As discussões sobre a criação da escola de oito anos, que vem em anos seguintes a se constituir como 1º grau, estão presentes, pelo menos, desde finais da década de 19605.
Em São Paulo, o desafio a ser enfrentado de elaborar uma nova configuração curricular, tendo em vista a escola de oito anos, dá passo fundamental com a criação do IMEP - Instituto Municipal de Educação e Pesquisas, por meio do Decreto nº 7.834 de 12 de dezembro de 1968.
As autoridades educacionais paulistas, tendo por sustentação uma Lei de 1967, que prevê “[...] a implantação do ensino municipal em diversos níveis e o interesse dos cursos primário, ginasial e colegial experimentais, destinados à formação de jovens com pendores para o trabalho científico [...]”, criam o Instituto, de modo pioneiro, para além do ensino regular, atribuindo a ele, também, a formação de professores que ensinam ciências e matemática:
O Instituto Municipal de Educação e Pesquisas, a par de suas atividades de ensino, manterá um Centro para treinamento de Professores Primários da Prefeitura, no setor de ciências e matemática, realizando pesquisas educacionais objetivando a melhoria do ensino, para aplicação em outras escolas da rede municipal e secundárias em geral (Decreto-lei nº 7.834, 1968).

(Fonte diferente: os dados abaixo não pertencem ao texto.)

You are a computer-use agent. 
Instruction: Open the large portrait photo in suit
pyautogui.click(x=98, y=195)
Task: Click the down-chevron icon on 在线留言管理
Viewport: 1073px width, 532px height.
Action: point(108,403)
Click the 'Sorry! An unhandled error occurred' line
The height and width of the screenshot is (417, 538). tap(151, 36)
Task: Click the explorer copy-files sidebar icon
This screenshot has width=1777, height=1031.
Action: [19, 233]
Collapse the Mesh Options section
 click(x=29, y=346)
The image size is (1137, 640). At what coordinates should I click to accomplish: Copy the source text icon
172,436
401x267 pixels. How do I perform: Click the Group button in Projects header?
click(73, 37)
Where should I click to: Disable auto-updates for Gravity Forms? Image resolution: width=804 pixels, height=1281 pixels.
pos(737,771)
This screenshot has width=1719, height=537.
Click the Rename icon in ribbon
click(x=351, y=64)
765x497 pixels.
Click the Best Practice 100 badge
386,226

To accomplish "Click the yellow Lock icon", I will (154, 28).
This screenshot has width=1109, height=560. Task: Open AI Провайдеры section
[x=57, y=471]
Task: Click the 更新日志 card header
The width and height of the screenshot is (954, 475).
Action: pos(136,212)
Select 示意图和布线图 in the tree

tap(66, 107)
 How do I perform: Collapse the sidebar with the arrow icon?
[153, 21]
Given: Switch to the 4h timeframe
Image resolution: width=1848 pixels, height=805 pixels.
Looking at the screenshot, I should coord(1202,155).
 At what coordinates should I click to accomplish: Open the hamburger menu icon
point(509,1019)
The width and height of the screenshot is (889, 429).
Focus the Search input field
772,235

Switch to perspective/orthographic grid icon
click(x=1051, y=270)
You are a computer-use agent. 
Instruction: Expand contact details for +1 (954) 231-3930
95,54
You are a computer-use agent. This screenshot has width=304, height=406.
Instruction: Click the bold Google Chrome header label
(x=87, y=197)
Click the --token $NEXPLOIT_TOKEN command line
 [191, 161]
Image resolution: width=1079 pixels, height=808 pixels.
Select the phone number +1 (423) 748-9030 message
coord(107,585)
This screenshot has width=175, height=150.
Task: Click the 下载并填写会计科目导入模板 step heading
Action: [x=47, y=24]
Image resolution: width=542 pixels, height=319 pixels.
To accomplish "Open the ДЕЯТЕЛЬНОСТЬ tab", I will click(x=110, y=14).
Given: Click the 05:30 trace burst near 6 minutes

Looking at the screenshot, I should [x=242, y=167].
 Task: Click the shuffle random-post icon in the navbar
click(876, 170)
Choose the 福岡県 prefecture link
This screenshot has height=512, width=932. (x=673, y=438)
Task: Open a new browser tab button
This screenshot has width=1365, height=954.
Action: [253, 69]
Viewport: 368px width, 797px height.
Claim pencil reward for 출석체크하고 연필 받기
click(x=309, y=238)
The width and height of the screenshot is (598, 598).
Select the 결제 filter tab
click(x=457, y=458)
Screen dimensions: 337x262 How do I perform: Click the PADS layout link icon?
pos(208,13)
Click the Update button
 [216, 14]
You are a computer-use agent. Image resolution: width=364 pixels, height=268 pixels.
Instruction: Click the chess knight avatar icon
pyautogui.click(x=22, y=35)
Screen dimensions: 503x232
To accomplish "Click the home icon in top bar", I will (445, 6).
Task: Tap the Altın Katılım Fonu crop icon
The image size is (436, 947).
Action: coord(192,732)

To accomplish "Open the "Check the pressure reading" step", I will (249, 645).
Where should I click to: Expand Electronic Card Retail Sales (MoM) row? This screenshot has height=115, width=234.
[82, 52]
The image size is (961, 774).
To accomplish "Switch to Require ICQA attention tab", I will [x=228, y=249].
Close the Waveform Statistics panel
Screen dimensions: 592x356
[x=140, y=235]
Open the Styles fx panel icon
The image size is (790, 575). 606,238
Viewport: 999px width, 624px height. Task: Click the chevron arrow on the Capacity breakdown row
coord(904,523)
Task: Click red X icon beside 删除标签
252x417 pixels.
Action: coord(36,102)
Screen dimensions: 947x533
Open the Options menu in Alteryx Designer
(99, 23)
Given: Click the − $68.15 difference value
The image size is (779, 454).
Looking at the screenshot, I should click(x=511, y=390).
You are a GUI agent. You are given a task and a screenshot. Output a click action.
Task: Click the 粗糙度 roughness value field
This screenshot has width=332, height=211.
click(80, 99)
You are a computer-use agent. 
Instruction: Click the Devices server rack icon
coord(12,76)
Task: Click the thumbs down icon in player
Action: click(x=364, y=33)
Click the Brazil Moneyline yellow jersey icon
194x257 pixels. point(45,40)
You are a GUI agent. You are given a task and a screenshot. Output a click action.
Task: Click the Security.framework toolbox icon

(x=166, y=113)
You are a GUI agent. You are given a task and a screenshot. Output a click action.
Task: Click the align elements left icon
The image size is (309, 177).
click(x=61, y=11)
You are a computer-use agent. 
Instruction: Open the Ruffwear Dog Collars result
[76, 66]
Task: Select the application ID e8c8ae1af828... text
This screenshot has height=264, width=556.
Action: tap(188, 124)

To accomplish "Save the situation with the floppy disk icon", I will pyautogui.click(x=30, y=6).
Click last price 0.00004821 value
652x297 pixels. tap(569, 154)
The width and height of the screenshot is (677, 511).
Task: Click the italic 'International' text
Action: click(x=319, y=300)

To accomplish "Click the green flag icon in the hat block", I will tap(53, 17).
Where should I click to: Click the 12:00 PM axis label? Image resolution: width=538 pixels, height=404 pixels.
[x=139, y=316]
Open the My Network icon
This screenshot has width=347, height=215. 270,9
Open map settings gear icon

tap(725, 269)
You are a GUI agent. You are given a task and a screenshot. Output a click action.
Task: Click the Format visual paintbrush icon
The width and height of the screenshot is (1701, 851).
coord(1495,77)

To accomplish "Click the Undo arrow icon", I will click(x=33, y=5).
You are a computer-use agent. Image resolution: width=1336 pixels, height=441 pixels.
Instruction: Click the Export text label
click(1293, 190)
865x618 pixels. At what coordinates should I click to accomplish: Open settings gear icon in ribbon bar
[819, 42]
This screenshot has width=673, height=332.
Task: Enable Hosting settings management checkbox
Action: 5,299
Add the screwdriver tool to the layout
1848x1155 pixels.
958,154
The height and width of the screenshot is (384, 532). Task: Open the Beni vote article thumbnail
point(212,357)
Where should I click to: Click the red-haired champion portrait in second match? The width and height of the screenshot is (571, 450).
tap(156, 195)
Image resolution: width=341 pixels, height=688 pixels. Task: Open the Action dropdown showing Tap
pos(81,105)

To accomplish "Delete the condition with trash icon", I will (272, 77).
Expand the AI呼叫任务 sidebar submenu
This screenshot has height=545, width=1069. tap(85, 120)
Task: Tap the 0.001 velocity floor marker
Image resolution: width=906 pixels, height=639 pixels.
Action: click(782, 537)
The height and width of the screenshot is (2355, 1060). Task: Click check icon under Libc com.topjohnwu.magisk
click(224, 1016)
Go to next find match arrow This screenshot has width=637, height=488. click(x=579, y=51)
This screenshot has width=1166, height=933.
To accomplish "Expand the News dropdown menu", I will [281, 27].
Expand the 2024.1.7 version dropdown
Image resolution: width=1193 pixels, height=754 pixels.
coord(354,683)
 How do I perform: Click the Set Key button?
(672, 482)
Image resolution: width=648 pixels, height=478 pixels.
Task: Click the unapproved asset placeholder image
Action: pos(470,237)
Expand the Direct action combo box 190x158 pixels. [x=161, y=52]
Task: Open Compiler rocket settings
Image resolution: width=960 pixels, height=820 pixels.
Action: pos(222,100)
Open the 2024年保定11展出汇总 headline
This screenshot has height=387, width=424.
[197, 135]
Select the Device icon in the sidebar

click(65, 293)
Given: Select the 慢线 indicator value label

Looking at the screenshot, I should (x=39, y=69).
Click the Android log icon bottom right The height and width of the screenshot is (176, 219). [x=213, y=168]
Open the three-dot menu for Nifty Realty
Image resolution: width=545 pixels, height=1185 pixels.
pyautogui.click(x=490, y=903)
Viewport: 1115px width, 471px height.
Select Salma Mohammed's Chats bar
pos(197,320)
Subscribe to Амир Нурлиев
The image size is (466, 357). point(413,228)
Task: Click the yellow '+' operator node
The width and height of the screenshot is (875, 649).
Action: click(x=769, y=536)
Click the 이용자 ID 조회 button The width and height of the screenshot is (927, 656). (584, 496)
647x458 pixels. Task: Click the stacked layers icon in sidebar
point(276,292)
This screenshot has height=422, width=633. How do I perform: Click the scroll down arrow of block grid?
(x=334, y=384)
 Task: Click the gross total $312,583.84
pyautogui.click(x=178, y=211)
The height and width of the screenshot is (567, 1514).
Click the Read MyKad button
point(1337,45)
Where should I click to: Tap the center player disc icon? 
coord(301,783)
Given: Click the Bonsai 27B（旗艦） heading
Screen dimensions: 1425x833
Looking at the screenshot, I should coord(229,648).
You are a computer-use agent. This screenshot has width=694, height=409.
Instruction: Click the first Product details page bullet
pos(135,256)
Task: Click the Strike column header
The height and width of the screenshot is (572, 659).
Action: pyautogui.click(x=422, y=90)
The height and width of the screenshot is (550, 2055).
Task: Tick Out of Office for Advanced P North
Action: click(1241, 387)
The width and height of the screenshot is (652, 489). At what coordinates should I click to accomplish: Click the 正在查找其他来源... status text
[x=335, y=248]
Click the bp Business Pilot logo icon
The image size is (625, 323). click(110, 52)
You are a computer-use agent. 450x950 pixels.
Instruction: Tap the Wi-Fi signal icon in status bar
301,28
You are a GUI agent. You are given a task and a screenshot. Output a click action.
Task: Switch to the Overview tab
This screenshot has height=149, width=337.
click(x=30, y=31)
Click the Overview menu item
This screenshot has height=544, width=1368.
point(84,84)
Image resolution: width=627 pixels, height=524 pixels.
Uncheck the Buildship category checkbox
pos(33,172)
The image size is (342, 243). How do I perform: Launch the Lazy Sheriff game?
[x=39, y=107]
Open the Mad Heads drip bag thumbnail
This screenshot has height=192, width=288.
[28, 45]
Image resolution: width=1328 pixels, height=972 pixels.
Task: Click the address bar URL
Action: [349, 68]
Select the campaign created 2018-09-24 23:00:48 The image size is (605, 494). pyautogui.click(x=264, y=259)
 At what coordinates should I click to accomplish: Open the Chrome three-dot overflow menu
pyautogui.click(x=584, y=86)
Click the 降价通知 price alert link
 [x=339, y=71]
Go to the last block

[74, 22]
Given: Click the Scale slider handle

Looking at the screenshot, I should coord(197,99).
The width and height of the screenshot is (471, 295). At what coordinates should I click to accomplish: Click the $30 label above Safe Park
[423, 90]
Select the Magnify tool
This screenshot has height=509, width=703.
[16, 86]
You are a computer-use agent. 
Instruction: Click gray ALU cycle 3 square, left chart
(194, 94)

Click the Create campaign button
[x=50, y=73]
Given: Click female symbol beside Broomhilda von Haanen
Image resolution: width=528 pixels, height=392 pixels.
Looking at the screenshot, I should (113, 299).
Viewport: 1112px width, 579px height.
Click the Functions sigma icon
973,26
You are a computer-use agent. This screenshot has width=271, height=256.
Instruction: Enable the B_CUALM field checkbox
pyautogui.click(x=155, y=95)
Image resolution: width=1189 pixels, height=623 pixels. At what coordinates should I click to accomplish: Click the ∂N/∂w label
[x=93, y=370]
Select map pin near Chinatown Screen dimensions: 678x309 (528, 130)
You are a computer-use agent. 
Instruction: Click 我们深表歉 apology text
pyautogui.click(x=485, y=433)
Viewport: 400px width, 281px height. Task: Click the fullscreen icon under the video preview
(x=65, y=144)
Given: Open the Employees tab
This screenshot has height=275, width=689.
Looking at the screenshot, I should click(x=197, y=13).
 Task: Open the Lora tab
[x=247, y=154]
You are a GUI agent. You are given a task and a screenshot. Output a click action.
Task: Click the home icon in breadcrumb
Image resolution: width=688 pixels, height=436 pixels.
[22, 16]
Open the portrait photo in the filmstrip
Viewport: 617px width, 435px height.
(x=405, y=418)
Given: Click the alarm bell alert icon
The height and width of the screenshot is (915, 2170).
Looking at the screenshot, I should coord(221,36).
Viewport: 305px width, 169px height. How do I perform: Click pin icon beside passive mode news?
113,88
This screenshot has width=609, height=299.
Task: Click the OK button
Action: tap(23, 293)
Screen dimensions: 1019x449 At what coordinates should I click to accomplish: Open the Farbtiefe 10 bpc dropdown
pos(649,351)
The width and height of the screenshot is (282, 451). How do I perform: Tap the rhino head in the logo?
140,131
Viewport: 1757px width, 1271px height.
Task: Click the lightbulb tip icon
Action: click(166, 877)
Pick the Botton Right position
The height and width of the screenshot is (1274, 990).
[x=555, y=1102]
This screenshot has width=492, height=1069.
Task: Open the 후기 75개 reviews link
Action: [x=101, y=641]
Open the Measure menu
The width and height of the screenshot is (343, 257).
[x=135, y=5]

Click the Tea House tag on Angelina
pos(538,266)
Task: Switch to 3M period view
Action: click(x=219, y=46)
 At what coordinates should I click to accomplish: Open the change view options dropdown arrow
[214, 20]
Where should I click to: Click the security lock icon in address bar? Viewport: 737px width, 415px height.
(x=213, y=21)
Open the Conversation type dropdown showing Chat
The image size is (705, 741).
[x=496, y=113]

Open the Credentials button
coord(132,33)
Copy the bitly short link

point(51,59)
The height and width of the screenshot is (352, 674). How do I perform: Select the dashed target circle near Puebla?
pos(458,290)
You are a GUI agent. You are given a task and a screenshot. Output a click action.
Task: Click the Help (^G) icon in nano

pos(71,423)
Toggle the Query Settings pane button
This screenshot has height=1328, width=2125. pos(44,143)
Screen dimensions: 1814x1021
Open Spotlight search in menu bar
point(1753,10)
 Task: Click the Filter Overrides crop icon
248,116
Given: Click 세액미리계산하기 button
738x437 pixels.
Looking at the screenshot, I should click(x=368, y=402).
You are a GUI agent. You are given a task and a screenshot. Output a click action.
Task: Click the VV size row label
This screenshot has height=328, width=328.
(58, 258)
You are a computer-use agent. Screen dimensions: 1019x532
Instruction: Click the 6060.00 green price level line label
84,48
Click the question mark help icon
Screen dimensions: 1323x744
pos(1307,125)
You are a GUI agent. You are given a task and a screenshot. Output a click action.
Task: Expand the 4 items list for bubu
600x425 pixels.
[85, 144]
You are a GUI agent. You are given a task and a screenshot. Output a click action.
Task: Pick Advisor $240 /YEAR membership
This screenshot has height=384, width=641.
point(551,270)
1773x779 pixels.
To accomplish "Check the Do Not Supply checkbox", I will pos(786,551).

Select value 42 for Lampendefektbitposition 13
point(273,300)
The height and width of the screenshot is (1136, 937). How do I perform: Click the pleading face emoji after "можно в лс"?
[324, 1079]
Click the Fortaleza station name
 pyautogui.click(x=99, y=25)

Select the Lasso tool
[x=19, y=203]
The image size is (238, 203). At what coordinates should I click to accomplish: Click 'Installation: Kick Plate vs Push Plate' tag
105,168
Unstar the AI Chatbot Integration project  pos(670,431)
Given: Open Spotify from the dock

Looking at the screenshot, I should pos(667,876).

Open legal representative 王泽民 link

Como integrante da equipe de matemática do IBECC, então centro de referência para a elaboração de materiais para o ensino de ciências e matemática, Lydia Lamparelli é chamada para coordenar o trabalho de matemática a ser realizado no IMEP. Lamparelli assim descreve esse momento:
No segundo semestre de 1969 surgiu uma nova possibilidade de trabalho. A Prefeitura de São Paulo iria em 1970 fazer funcionar a primeira escola de Ensino de 1º Grau composta por oito séries, o Instituto Municipal de Educação e Pesquisa - IMEP -, no bairro da Bela Vista. Os objetivos gerais desta experiência anteciparam em dois anos o que veio a constar na reforma do ensino posteriormente realizada. Eles voltavam-se para a eliminação das diferenças que o primário e o ginásio guardavam entre si com a exclusão do exame de admissão, adotando currículo, métodos e objetivos que também pudessem reduzir a evasão escolar. Se os resultados esperados fossem promissores esse esquema seria implantado nas demais escolas do município. A Profa. Iracilda Robert de Carvalho, que tinha contatos com o IBECC, seria a diretora dessa nova escola. Como era necessário compor o corpo docente, foi organizado um curso para selecionar professores primários da rede municipal que iriam trabalhar no IMEP, realizado de agosto a dezembro de 1969, denominado ‘Preparação Pedagógica para a Escola Integrada’. Os demais professores das séries seguintes foram contratados, entre os quais eu (Lamparelli, 2018, p. 278, grifo do autor).
A partir da criação do IMEP, o cotidiano de trabalho nesse Instituto revela-se como terreno fértil para a realização de experiências educativas com vistas a uma escola obrigatória de duração ampliada. De uma parte, o acolhimento de professores da rede de ensino em cursos de formação; de outra, o Instituto constituindo-se em um laboratório para experimentar junto às práticas pedagógicas de seus professores uma nova proposta.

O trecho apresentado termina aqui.